*** Block opens ***

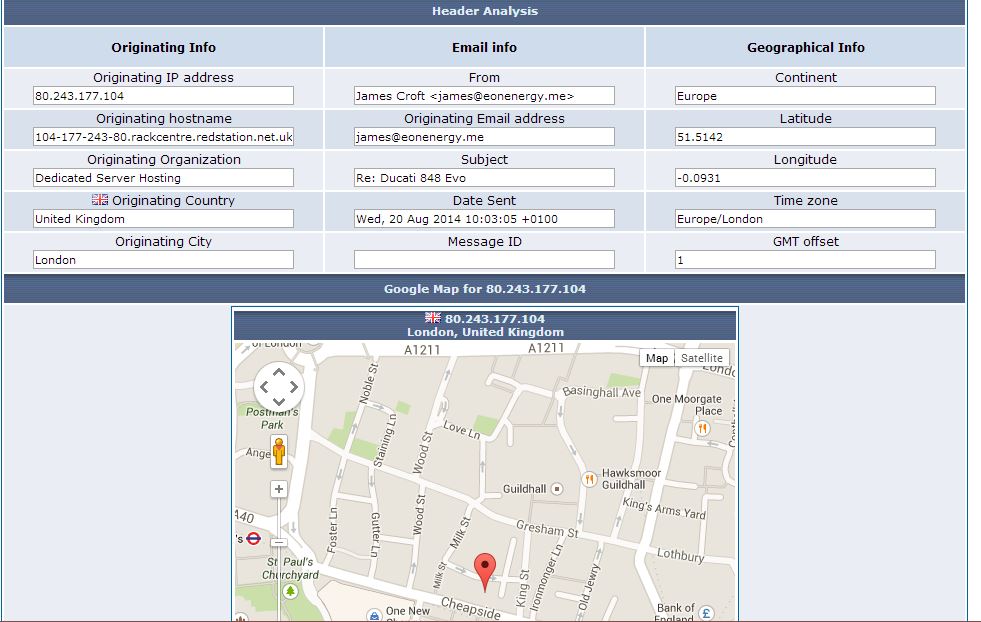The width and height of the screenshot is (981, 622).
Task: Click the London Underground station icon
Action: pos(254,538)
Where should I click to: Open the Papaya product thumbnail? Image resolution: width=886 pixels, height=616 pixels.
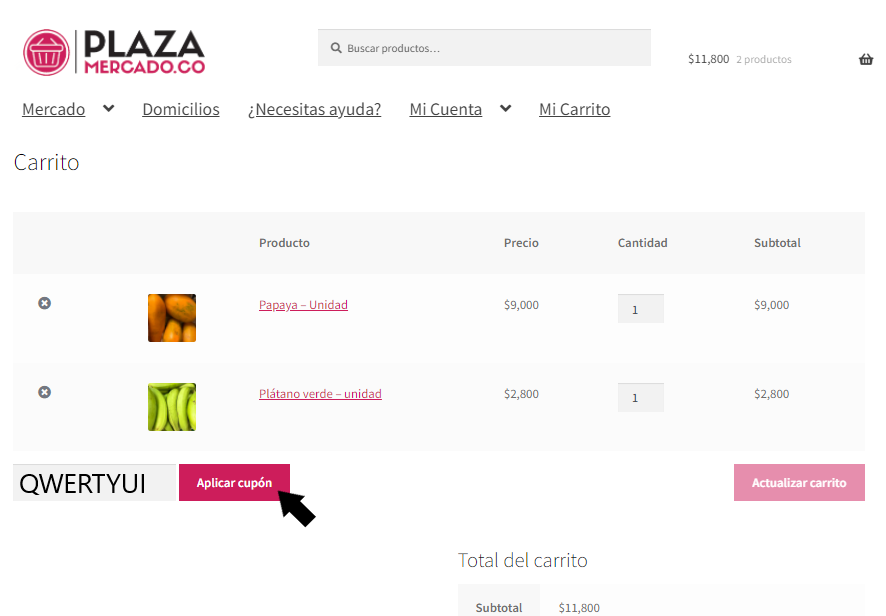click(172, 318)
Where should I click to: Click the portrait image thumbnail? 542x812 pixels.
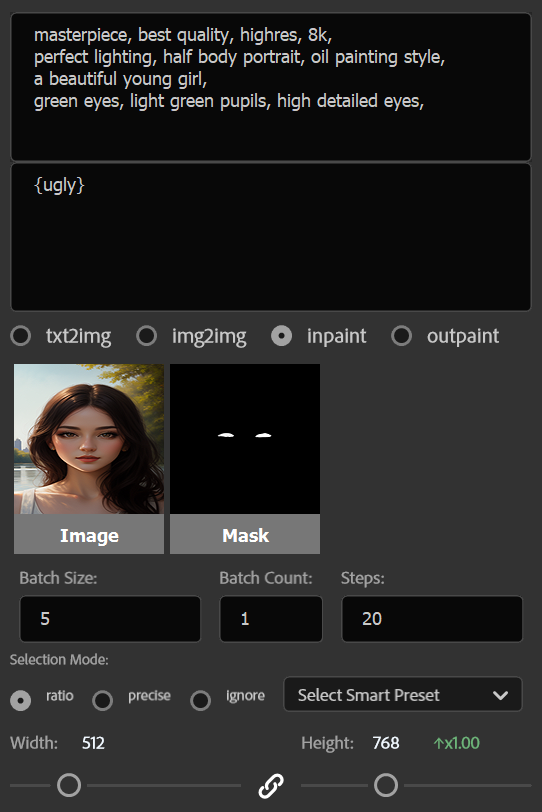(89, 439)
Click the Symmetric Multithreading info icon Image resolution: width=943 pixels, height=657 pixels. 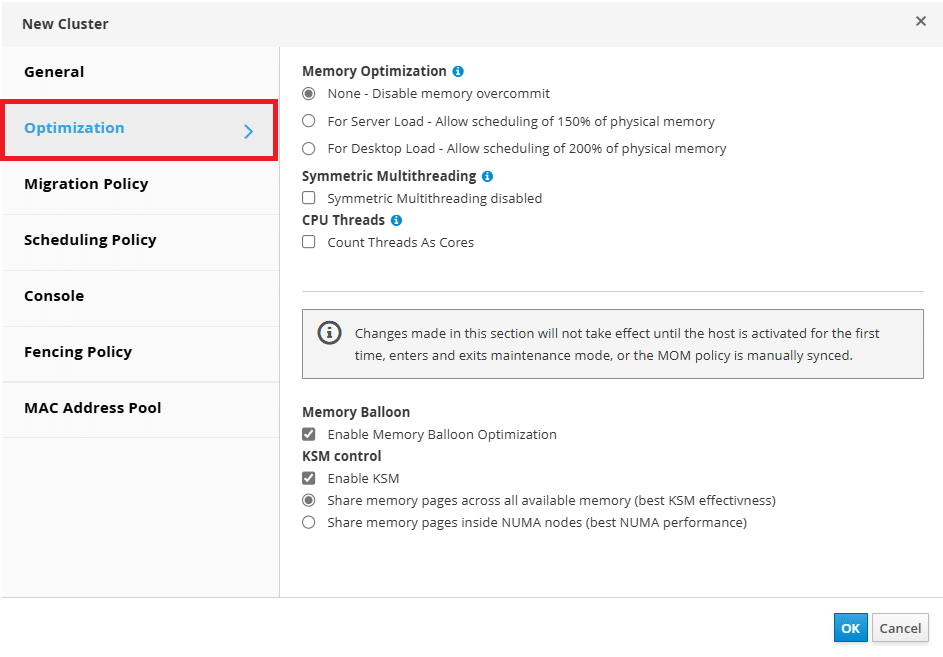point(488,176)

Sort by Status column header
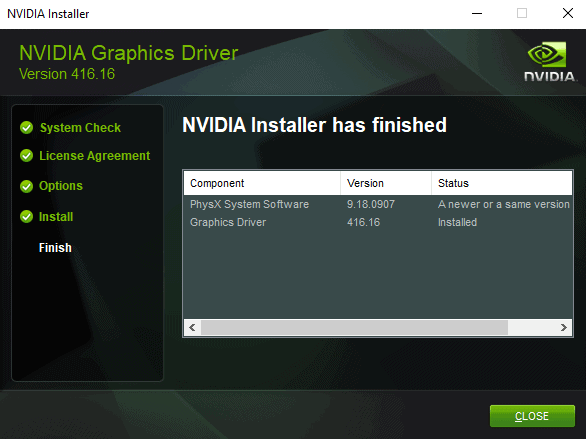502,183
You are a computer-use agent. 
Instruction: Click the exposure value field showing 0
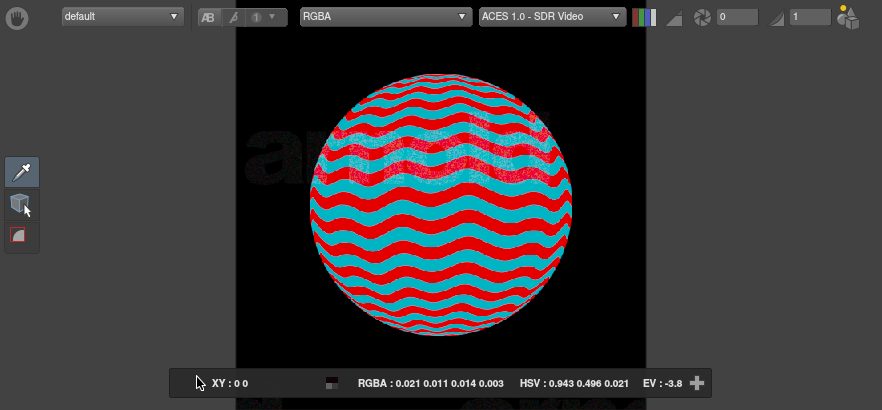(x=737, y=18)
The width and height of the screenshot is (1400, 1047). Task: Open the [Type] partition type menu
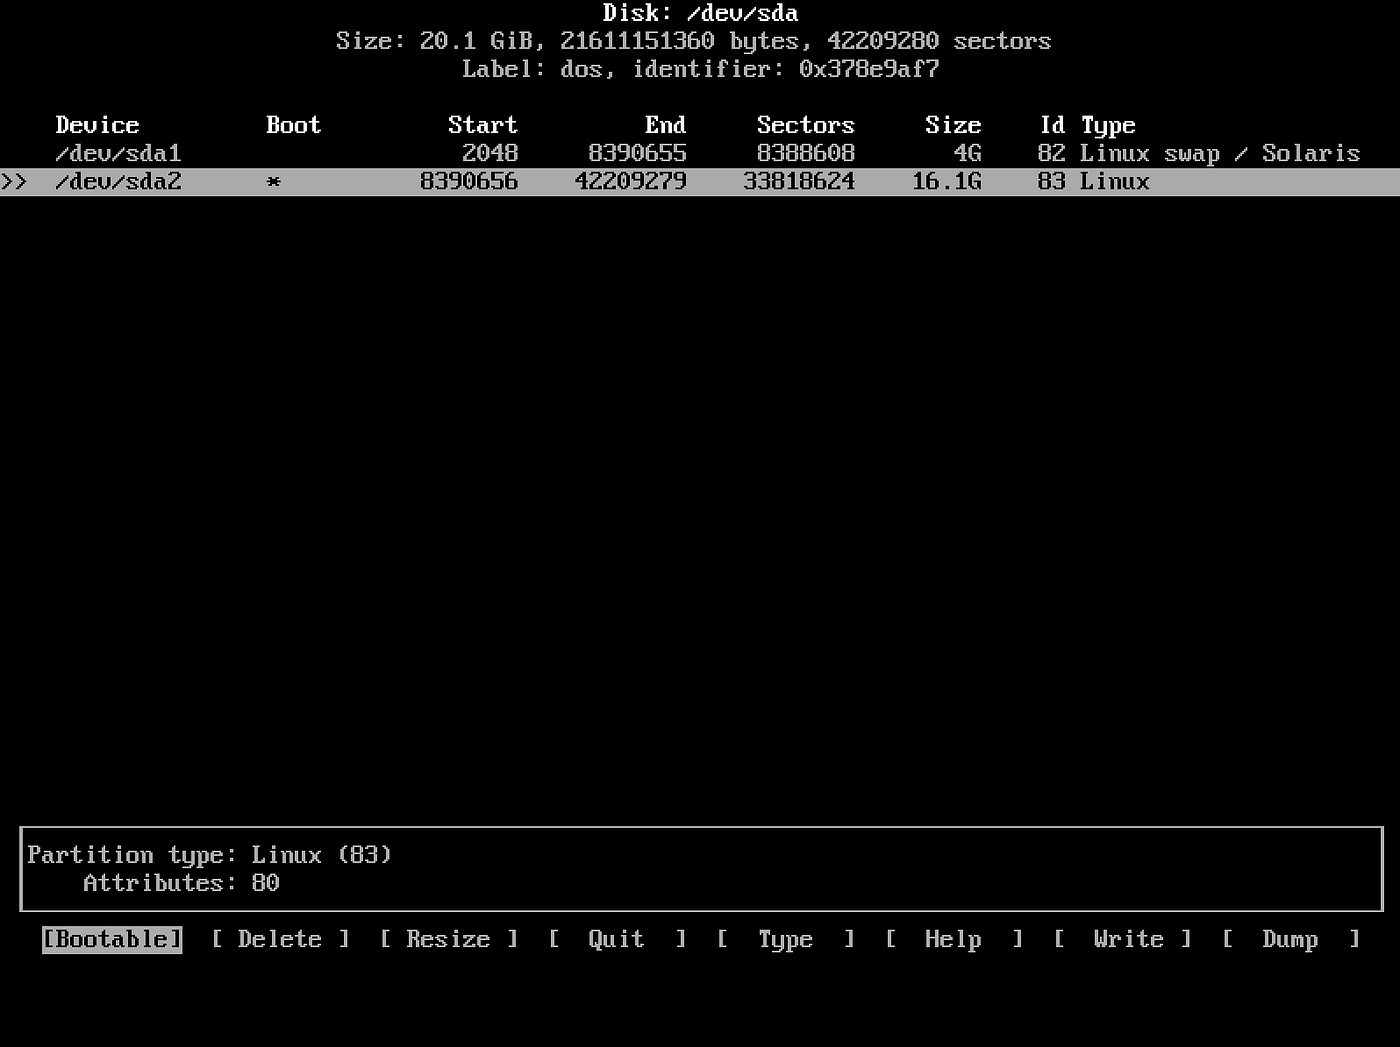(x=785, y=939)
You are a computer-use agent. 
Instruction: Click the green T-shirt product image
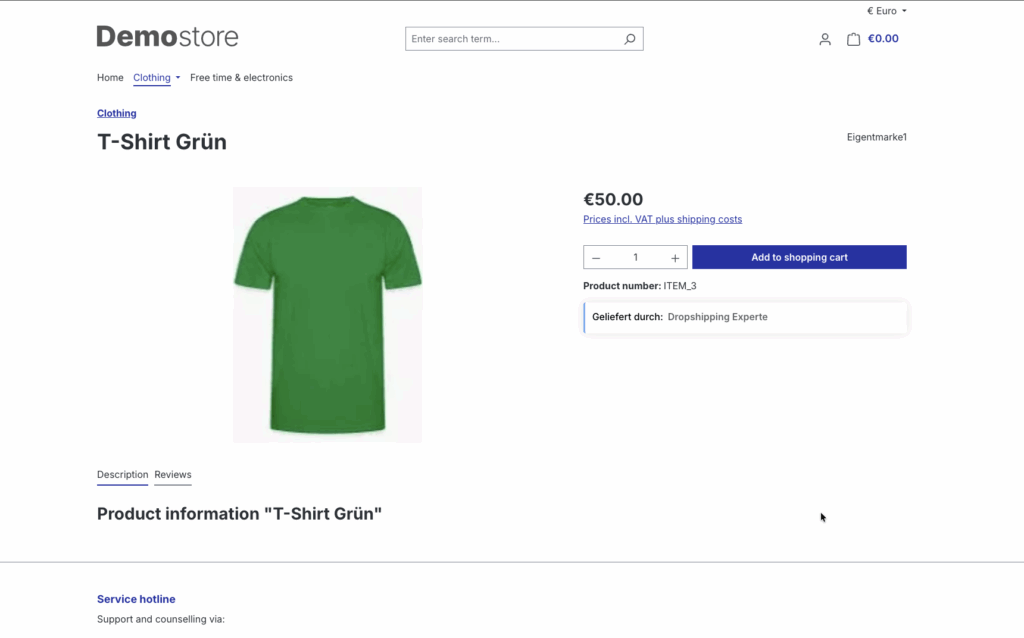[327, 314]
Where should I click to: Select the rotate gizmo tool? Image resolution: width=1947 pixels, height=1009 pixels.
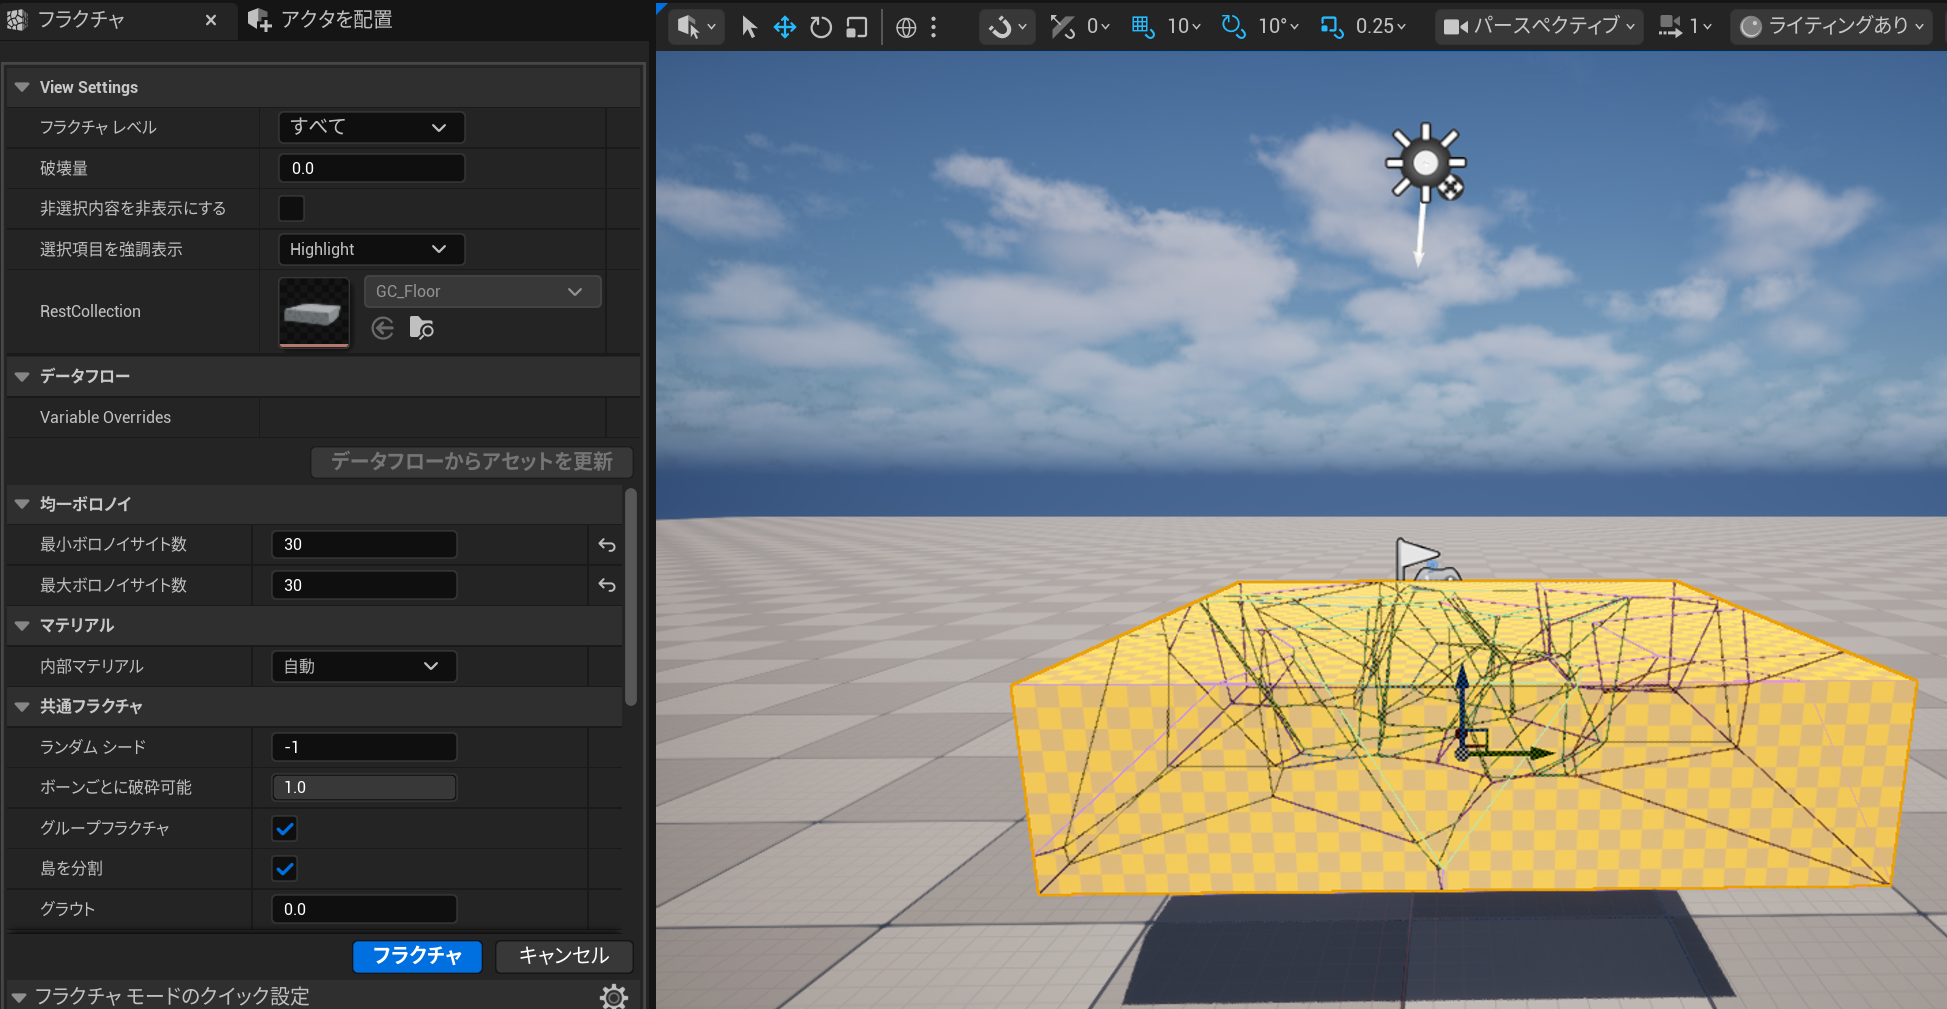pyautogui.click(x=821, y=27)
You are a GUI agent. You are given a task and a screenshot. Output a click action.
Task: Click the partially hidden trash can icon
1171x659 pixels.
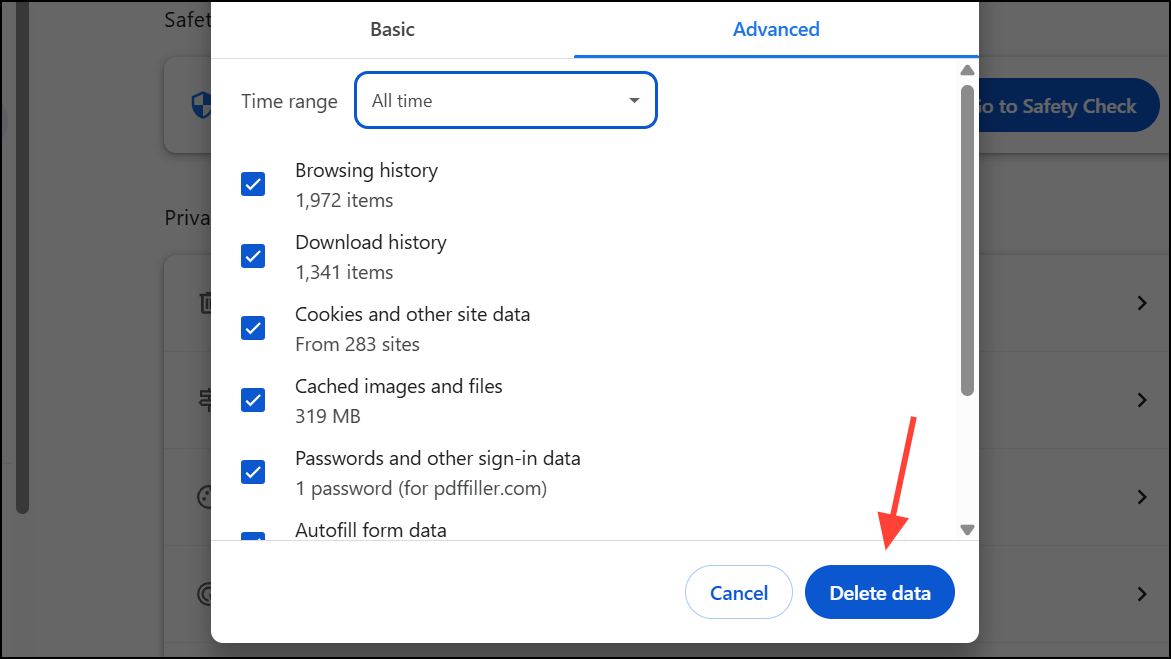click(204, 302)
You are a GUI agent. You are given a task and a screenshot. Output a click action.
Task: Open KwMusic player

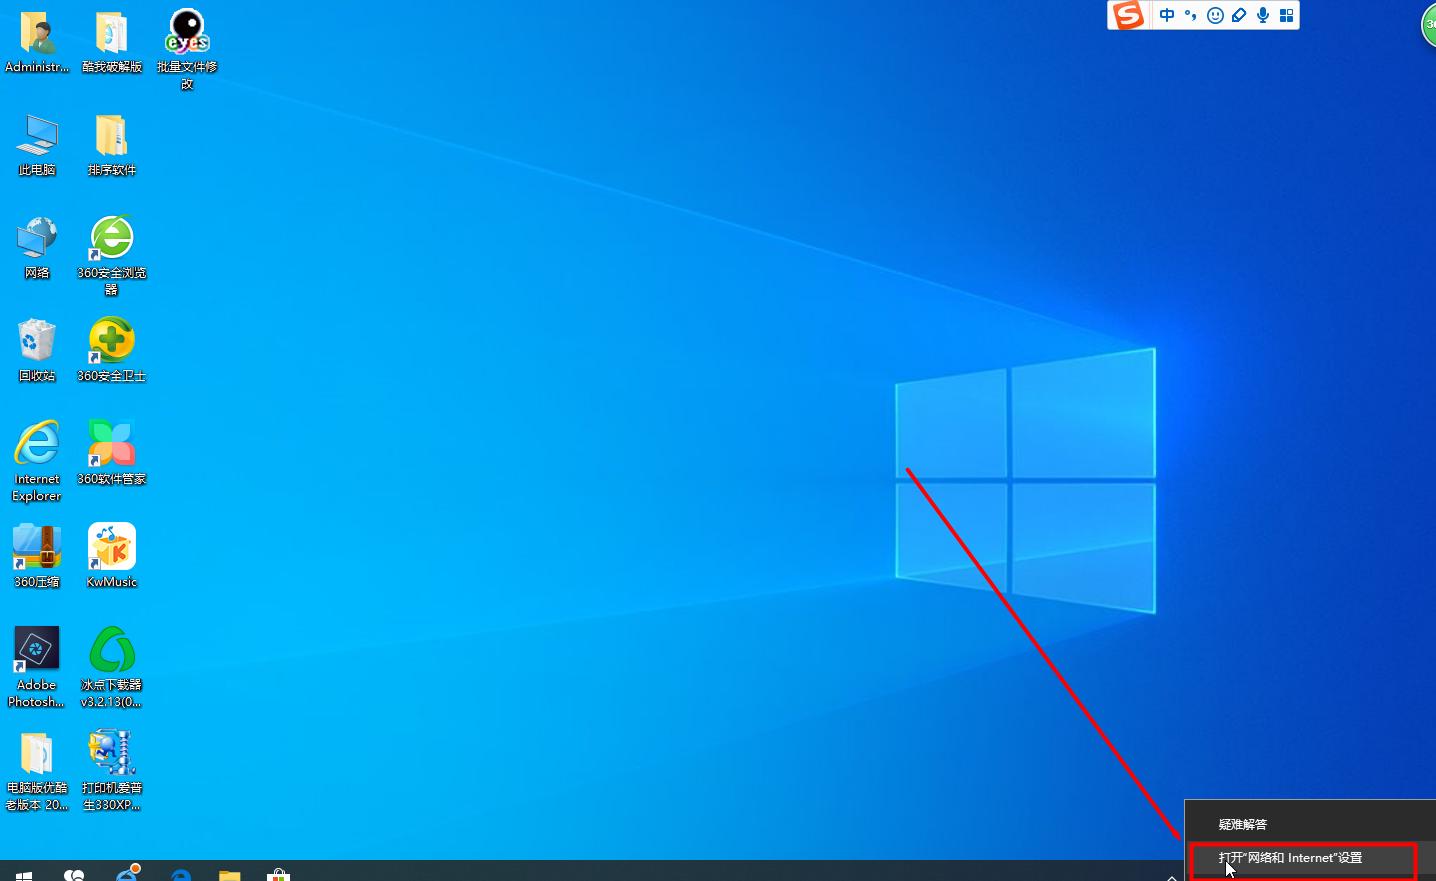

*** Block closes ***

[Work item] Omit the pictures and please write out exactly the lines between the one containing "1171x659 pixels." and the last line of the entries, both included.

[Worked solution]
1171x659 pixels.
click(204, 302)
You are a GUI agent. You are given a task and a screenshot. Output a click action.
Task: Open KwMusic player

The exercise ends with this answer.